• _EXERCISE REQUIREMENTS_: Pull out every line below that holds the word "accomplish".

Stored items:
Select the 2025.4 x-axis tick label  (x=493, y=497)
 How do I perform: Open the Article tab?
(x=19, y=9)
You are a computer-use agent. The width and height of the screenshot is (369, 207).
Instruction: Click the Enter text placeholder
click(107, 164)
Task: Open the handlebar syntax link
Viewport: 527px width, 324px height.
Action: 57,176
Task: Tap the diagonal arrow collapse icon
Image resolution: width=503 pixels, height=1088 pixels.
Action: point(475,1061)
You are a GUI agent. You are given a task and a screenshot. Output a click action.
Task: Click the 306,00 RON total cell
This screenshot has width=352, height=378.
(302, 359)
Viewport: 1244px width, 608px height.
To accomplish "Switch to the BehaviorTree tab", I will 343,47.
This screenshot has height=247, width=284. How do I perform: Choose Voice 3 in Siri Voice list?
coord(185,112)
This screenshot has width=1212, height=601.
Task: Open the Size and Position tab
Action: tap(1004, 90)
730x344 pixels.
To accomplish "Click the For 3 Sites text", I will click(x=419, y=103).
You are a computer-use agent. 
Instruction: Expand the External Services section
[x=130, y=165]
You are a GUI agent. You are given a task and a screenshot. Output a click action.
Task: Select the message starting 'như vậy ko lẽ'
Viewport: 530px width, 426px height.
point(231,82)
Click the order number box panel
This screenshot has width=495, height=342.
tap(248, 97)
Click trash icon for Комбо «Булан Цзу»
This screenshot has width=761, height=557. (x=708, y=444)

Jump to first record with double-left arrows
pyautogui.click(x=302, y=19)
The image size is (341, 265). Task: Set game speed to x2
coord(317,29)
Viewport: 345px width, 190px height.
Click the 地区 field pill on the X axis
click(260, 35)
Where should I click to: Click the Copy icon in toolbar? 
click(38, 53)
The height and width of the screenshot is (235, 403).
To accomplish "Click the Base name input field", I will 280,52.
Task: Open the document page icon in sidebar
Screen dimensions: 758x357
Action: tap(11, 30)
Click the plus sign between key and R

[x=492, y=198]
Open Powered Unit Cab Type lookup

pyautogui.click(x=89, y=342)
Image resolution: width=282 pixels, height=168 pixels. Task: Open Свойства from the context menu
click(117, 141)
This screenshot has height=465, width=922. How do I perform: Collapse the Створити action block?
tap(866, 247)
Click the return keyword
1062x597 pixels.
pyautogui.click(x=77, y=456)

• _RESPONSE AREA_:
To accomplish "Switch to the BehaviorTree tab", I will 343,47.
To accomplish "Click the For 3 Sites text", I will click(x=419, y=103).
To accomplish "Click the Base name input field", I will 280,52.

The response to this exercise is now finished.